Stored records:
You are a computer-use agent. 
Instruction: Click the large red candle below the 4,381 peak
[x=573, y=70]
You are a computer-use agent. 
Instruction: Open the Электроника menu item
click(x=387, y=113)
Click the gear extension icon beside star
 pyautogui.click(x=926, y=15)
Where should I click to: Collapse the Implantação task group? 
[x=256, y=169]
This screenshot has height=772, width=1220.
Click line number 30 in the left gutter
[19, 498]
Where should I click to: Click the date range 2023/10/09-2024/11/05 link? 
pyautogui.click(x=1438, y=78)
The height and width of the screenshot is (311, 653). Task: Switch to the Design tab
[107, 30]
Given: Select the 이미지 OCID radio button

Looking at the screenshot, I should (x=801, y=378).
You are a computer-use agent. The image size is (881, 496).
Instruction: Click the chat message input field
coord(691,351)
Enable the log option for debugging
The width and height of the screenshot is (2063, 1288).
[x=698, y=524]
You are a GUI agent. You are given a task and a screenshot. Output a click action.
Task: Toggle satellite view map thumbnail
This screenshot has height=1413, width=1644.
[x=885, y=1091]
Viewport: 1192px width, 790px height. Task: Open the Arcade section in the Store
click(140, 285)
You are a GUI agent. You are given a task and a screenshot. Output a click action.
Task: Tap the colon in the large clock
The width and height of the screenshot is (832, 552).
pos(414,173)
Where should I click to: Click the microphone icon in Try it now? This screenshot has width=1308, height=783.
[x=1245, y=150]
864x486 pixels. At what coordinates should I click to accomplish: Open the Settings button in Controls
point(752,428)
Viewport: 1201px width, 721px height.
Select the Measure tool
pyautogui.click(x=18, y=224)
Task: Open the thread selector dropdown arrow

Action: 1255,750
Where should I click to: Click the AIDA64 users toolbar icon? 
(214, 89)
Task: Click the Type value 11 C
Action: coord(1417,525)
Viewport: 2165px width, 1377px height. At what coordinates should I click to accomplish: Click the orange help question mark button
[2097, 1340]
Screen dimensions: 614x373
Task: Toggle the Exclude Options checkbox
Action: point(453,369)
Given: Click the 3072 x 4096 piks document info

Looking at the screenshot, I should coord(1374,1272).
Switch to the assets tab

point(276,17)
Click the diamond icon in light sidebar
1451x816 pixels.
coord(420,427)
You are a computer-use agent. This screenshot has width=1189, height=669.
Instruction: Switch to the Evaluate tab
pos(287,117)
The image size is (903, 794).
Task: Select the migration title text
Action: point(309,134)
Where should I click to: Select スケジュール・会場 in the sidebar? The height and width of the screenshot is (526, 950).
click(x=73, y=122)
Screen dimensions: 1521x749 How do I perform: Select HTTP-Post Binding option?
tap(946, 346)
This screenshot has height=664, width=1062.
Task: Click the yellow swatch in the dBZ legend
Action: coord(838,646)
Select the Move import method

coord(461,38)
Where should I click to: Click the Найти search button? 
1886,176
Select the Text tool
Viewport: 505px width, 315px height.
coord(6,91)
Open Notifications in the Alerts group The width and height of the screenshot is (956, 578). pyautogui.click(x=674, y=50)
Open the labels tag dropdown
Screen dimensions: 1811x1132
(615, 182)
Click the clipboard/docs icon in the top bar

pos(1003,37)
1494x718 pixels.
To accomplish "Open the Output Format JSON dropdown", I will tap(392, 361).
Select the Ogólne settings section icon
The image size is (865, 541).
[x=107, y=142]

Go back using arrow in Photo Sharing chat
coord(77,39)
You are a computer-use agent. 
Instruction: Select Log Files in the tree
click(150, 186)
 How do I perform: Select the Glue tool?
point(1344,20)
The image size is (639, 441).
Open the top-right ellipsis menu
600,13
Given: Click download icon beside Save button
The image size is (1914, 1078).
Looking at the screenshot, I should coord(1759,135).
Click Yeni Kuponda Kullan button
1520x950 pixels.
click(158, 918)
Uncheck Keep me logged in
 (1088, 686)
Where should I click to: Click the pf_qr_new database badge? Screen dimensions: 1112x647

What you should do
Set down all of the lines above without altering a word.

Written answer
You are a computer-use agent. 
Instruction: Click the large red candle below the 4,381 peak
[x=573, y=70]
You are a computer-use agent. 
Instruction: Open the Электроника menu item
click(x=387, y=113)
Click the gear extension icon beside star
 pyautogui.click(x=926, y=15)
Where should I click to: Collapse the Implantação task group? 
[x=256, y=169]
This screenshot has height=772, width=1220.
Click line number 30 in the left gutter
[19, 498]
Where should I click to: Click the date range 2023/10/09-2024/11/05 link? 
pyautogui.click(x=1438, y=78)
The height and width of the screenshot is (311, 653). Task: Switch to the Design tab
[107, 30]
Given: Select the 이미지 OCID radio button

Looking at the screenshot, I should (x=801, y=378).
You are a computer-use agent. The image size is (881, 496).
Instruction: Click the chat message input field
coord(691,351)
Enable the log option for debugging
The width and height of the screenshot is (2063, 1288).
[x=698, y=524]
You are a GUI agent. You are given a task and a screenshot. Output a click action.
Task: Toggle satellite view map thumbnail
This screenshot has height=1413, width=1644.
[x=885, y=1091]
Viewport: 1192px width, 790px height. Task: Open the Arcade section in the Store
click(140, 285)
You are a GUI agent. You are given a task and a screenshot. Output a click action.
Task: Tap the colon in the large clock
The width and height of the screenshot is (832, 552).
pos(414,173)
Where should I click to: Click the microphone icon in Try it now? This screenshot has width=1308, height=783.
[x=1245, y=150]
864x486 pixels. At what coordinates should I click to accomplish: Open the Settings button in Controls
point(752,428)
Viewport: 1201px width, 721px height.
Select the Measure tool
pyautogui.click(x=18, y=224)
Task: Open the thread selector dropdown arrow

Action: 1255,750
Where should I click to: Click the AIDA64 users toolbar icon? 
(214, 89)
Task: Click the Type value 11 C
Action: coord(1417,525)
Viewport: 2165px width, 1377px height. At what coordinates should I click to accomplish: Click the orange help question mark button
[2097, 1340]
Screen dimensions: 614x373
Task: Toggle the Exclude Options checkbox
Action: point(453,369)
Given: Click the 3072 x 4096 piks document info

Looking at the screenshot, I should coord(1374,1272).
Switch to the assets tab

point(276,17)
Click the diamond icon in light sidebar
1451x816 pixels.
coord(420,427)
You are a computer-use agent. This screenshot has width=1189, height=669.
Instruction: Switch to the Evaluate tab
pos(287,117)
The image size is (903, 794).
Task: Select the migration title text
Action: point(309,134)
Where should I click to: Select スケジュール・会場 in the sidebar? The height and width of the screenshot is (526, 950).
click(x=73, y=122)
Screen dimensions: 1521x749 How do I perform: Select HTTP-Post Binding option?
tap(946, 346)
This screenshot has height=664, width=1062.
Task: Click the yellow swatch in the dBZ legend
Action: coord(838,646)
Select the Move import method

coord(461,38)
Where should I click to: Click the Найти search button? 
1886,176
Select the Text tool
Viewport: 505px width, 315px height.
coord(6,91)
Open Notifications in the Alerts group The width and height of the screenshot is (956, 578). pyautogui.click(x=674, y=50)
Open the labels tag dropdown
Screen dimensions: 1811x1132
(615, 182)
Click the clipboard/docs icon in the top bar

pos(1003,37)
1494x718 pixels.
To accomplish "Open the Output Format JSON dropdown", I will tap(392, 361).
Select the Ogólne settings section icon
The image size is (865, 541).
[x=107, y=142]

Go back using arrow in Photo Sharing chat
coord(77,39)
You are a computer-use agent. 
Instruction: Select Log Files in the tree
click(150, 186)
 How do I perform: Select the Glue tool?
point(1344,20)
The image size is (639, 441).
Open the top-right ellipsis menu
600,13
Given: Click download icon beside Save button
The image size is (1914, 1078).
Looking at the screenshot, I should coord(1759,135).
Click Yeni Kuponda Kullan button
1520x950 pixels.
click(158, 918)
Uncheck Keep me logged in
 (1088, 686)
Where should I click to: Click the pf_qr_new database badge? Screen dimensions: 1112x647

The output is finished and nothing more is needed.